REQUIREMENT
Only the lines from the one containing "Given: Click the" through the end of the data are wanted, reproduced exactly and without pictures.

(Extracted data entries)
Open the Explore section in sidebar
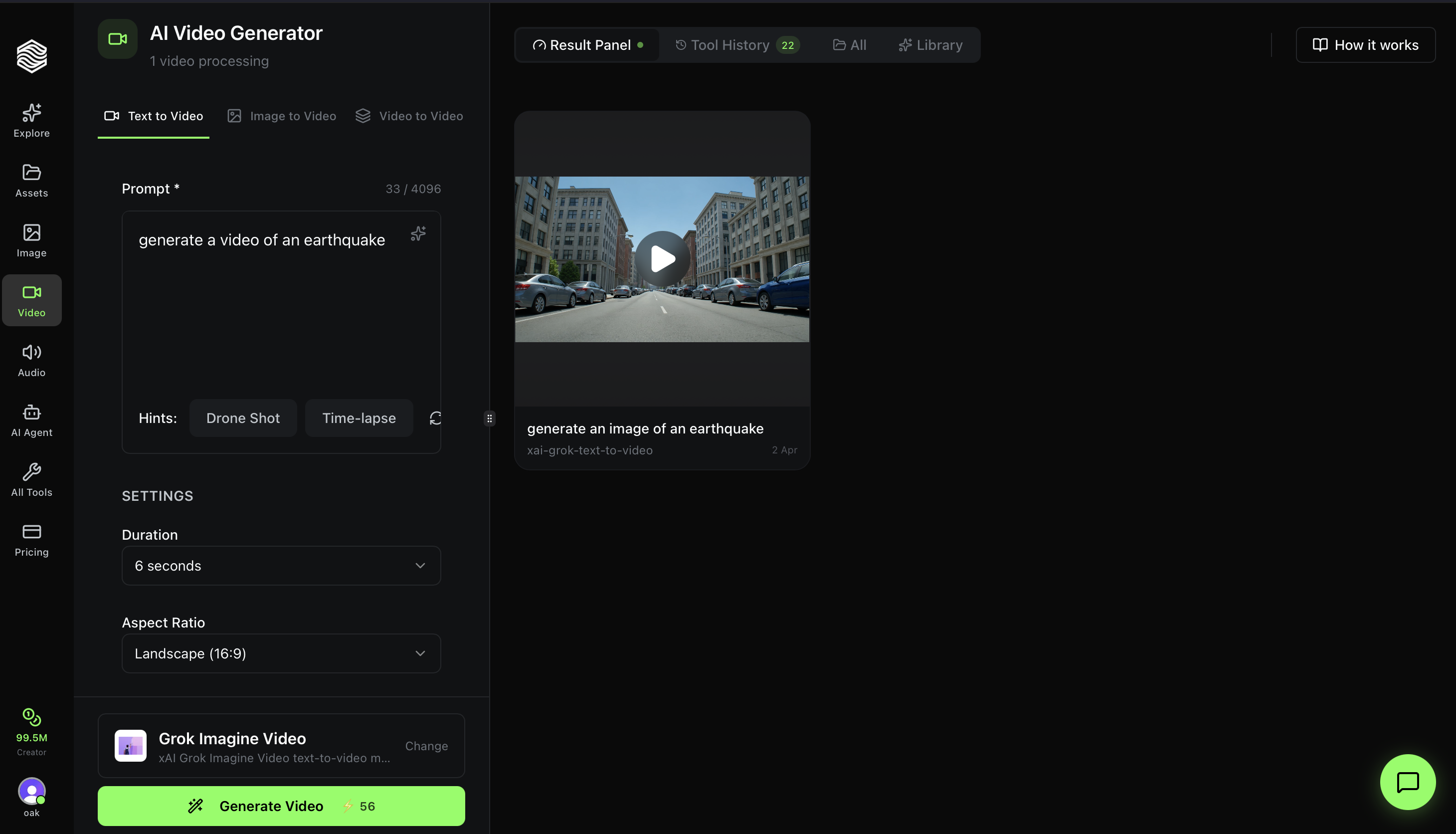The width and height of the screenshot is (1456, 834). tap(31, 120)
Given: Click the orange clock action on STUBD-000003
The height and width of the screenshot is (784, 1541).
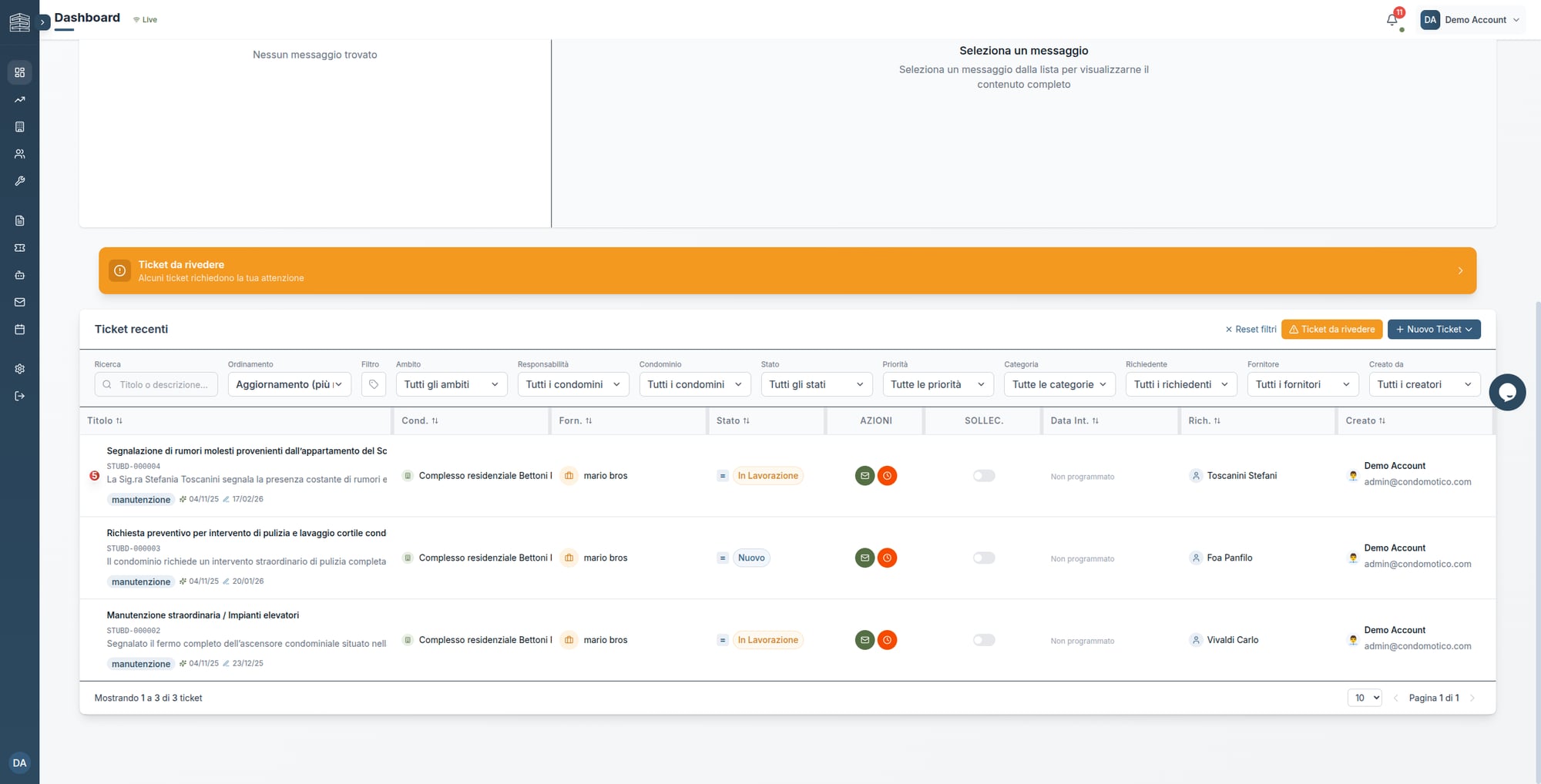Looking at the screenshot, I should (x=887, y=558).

ANSWER SECTION
Given: Click the orange clock action on STUBD-000003
The height and width of the screenshot is (784, 1541).
Looking at the screenshot, I should (x=887, y=558).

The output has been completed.